- _WHAT IS EXPECTED_:
Copy out, word for word, the stretch of lines from the one containing "Click Visualizar Reclamações magnifier icon" through the one containing "will (2183, 904).".

- _STORED DATA_:
◆ ◆ ◆ ◆

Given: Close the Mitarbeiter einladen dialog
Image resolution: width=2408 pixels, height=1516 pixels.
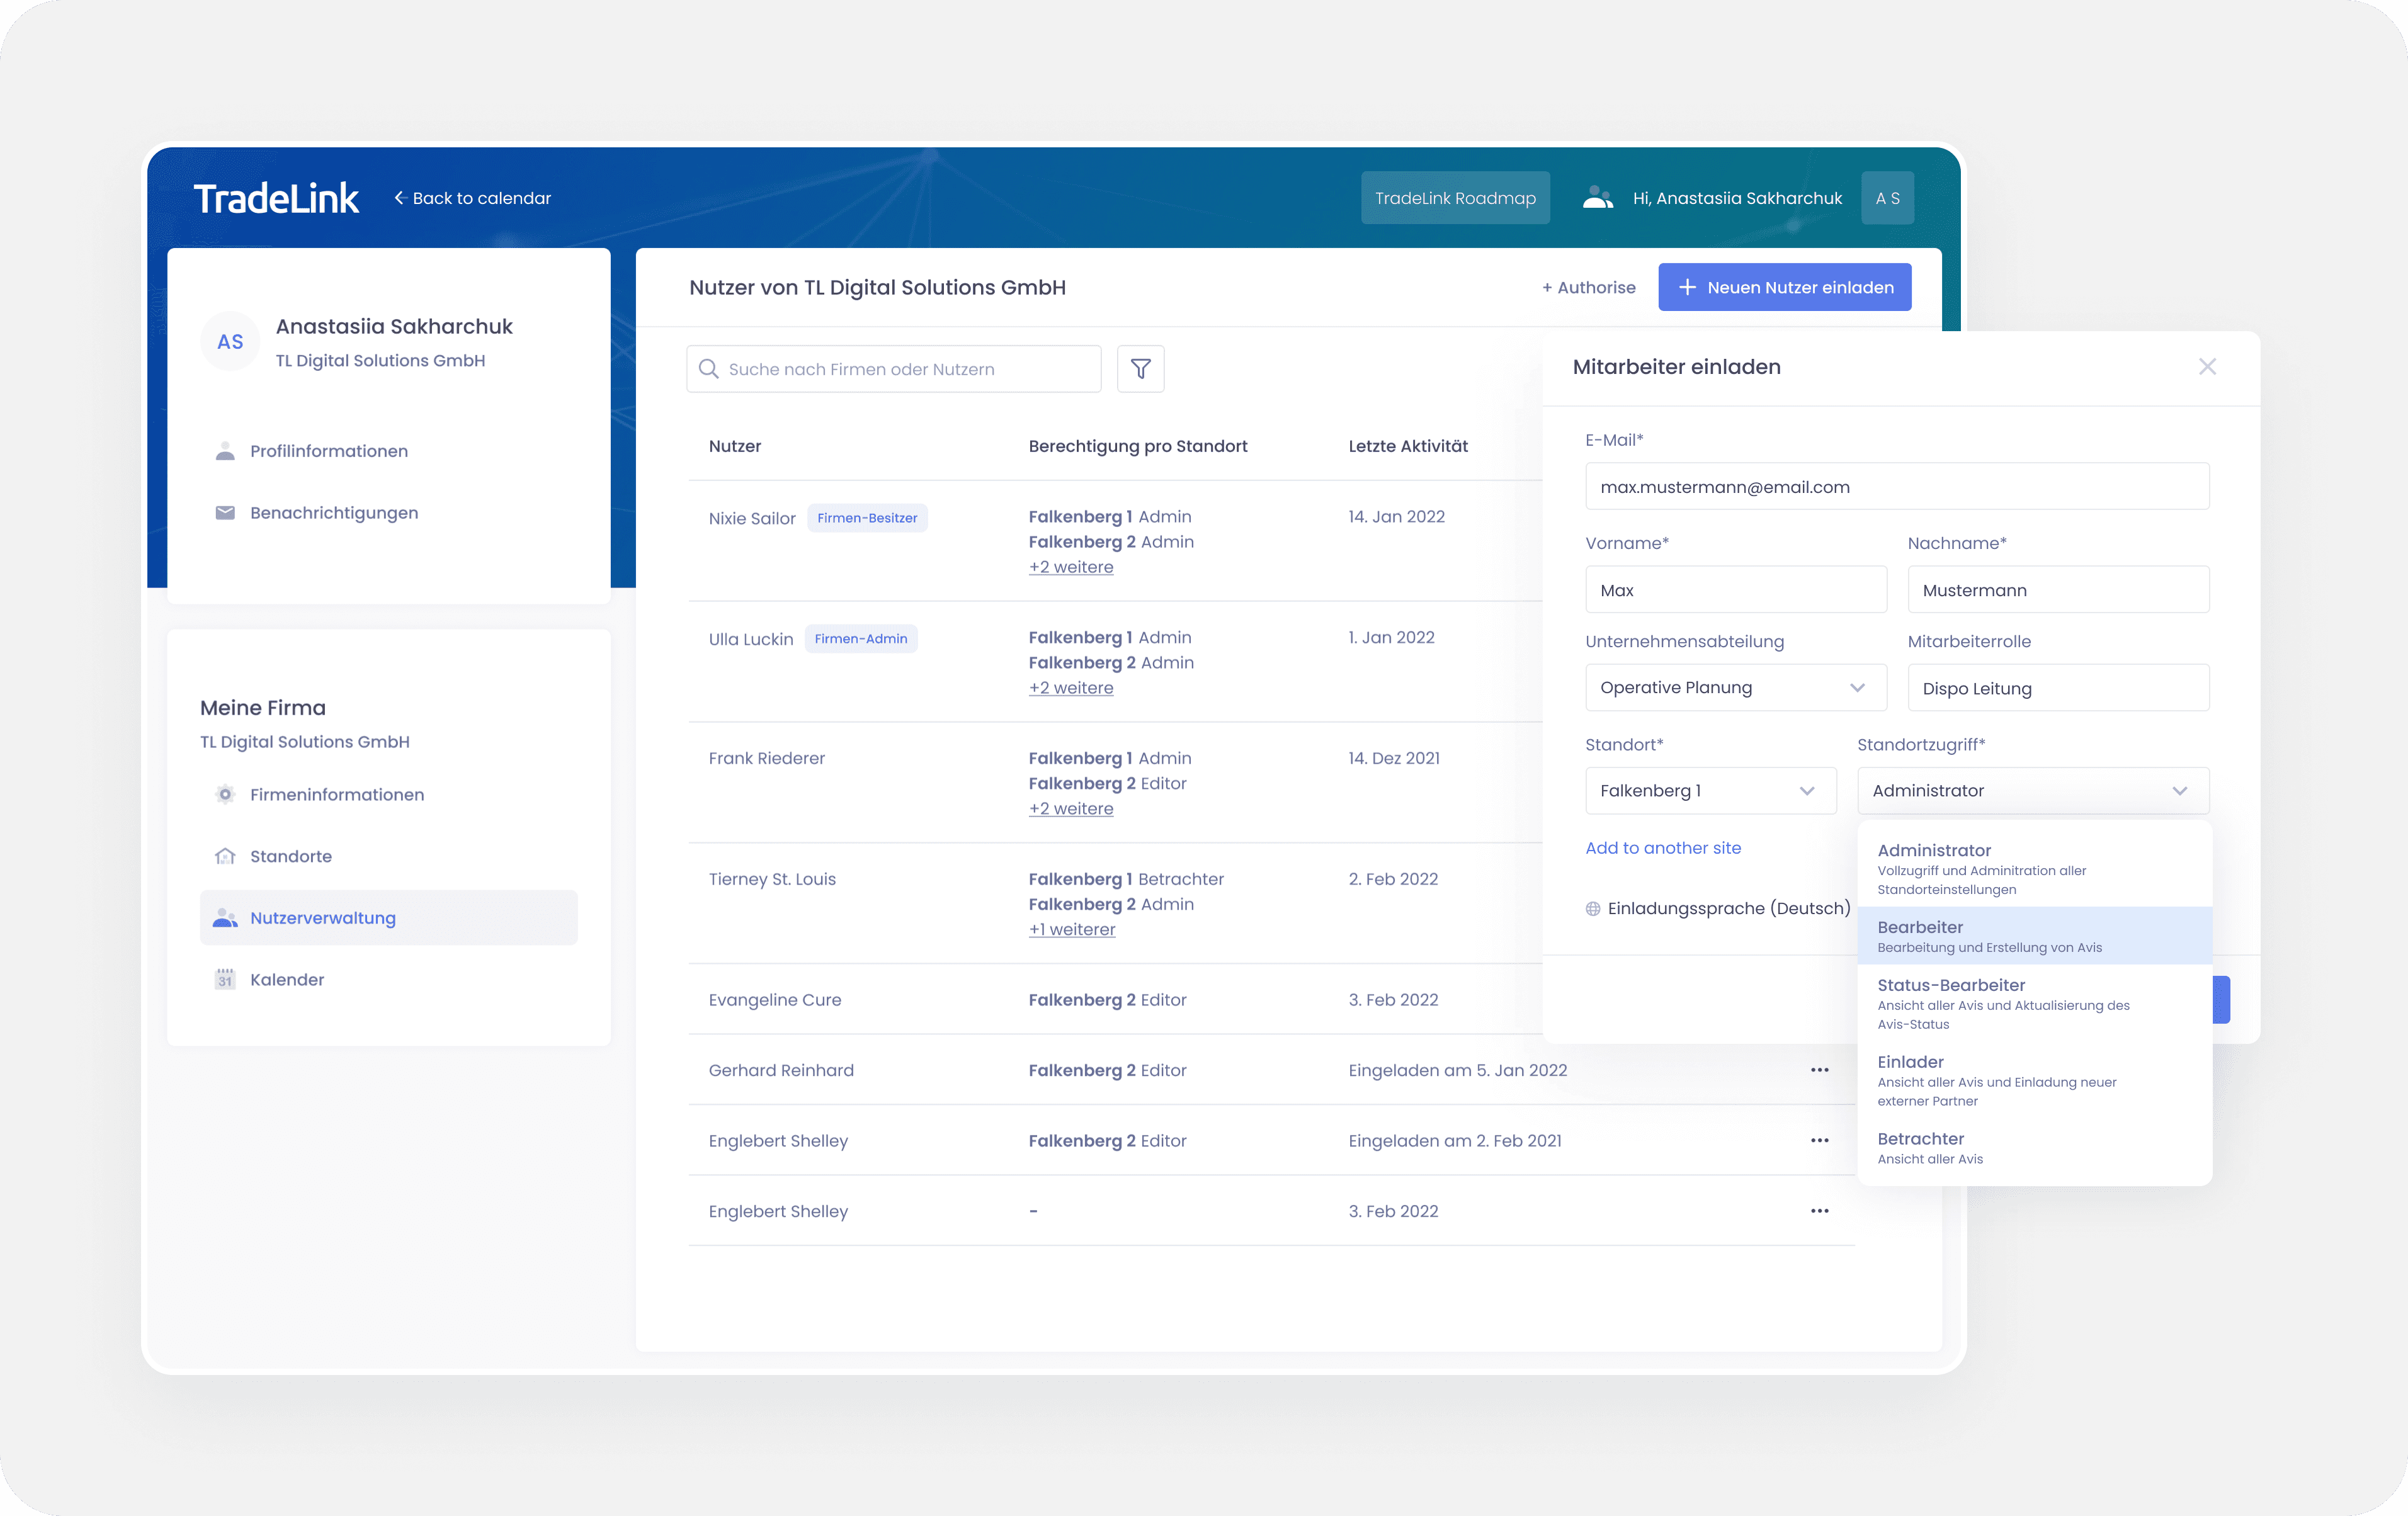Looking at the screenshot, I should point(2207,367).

◆ ◆ ◆ ◆

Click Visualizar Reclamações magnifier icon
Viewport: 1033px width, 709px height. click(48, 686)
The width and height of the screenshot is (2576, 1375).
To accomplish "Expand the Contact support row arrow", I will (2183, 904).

◆ ◆ ◆ ◆

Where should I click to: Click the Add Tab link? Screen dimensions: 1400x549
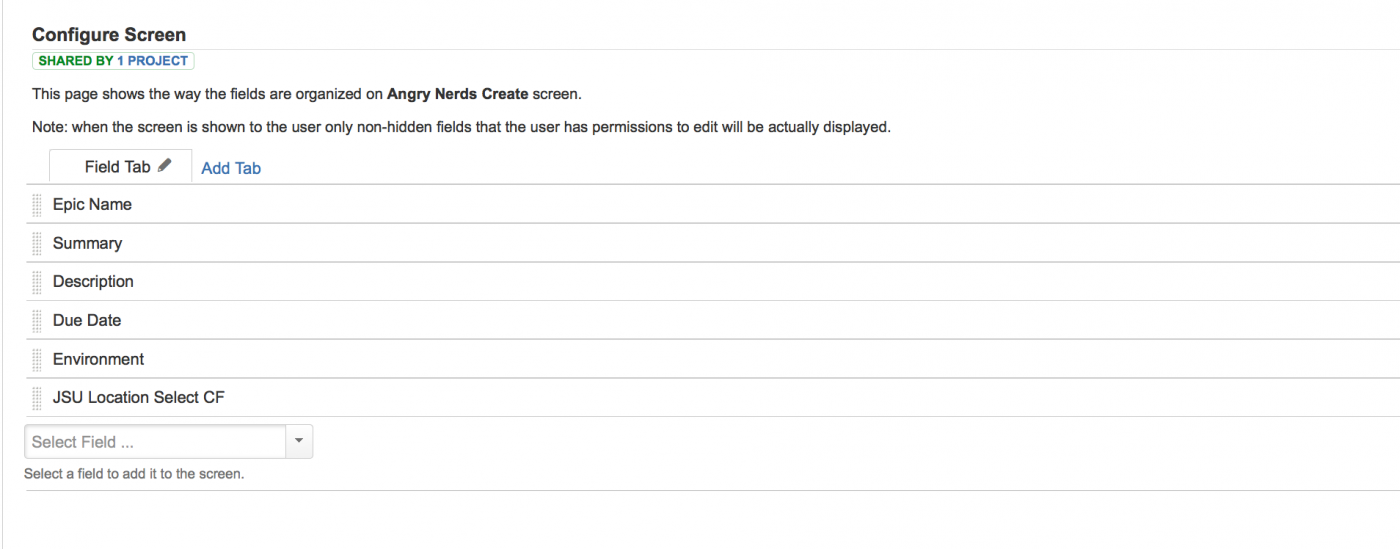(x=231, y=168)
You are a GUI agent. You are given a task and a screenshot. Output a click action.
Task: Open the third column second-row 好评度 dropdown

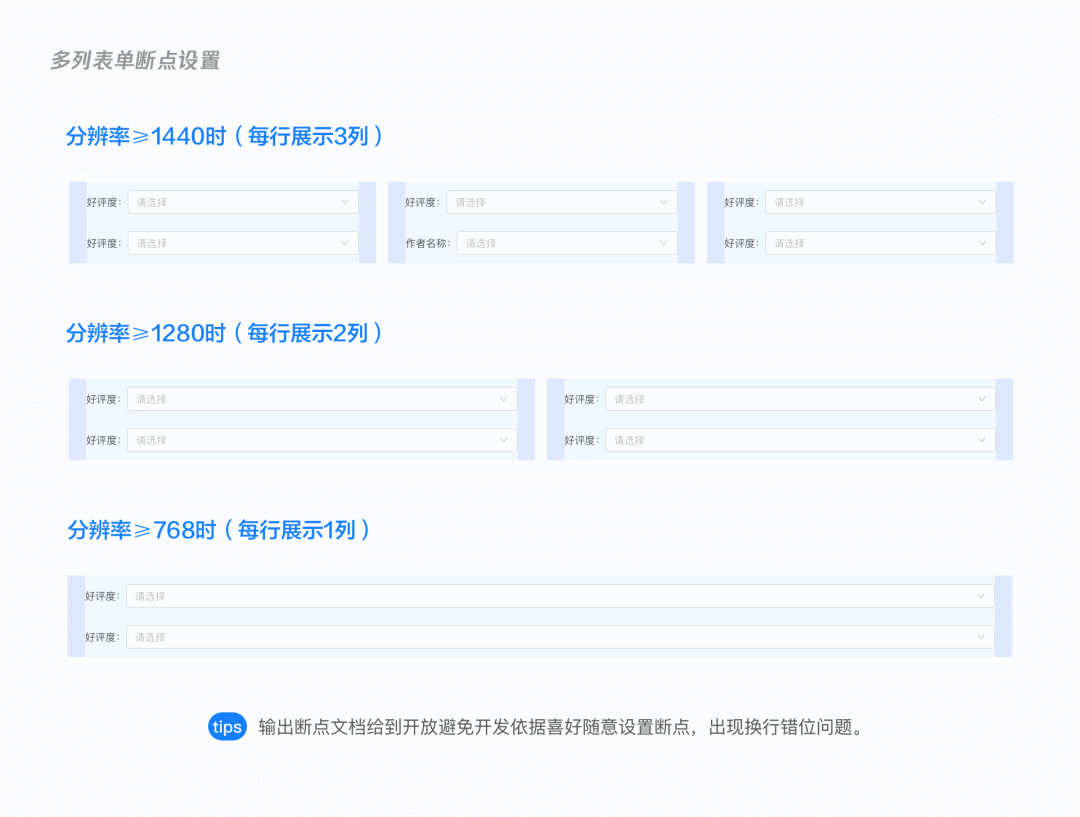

◆ ◆ ◆ ◆

- _TASK SOLUTION_:
Click Visualizar Reclamações magnifier icon
Viewport: 1033px width, 709px height. click(48, 686)
The width and height of the screenshot is (2576, 1375).
To accomplish "Expand the Contact support row arrow", I will (2183, 904).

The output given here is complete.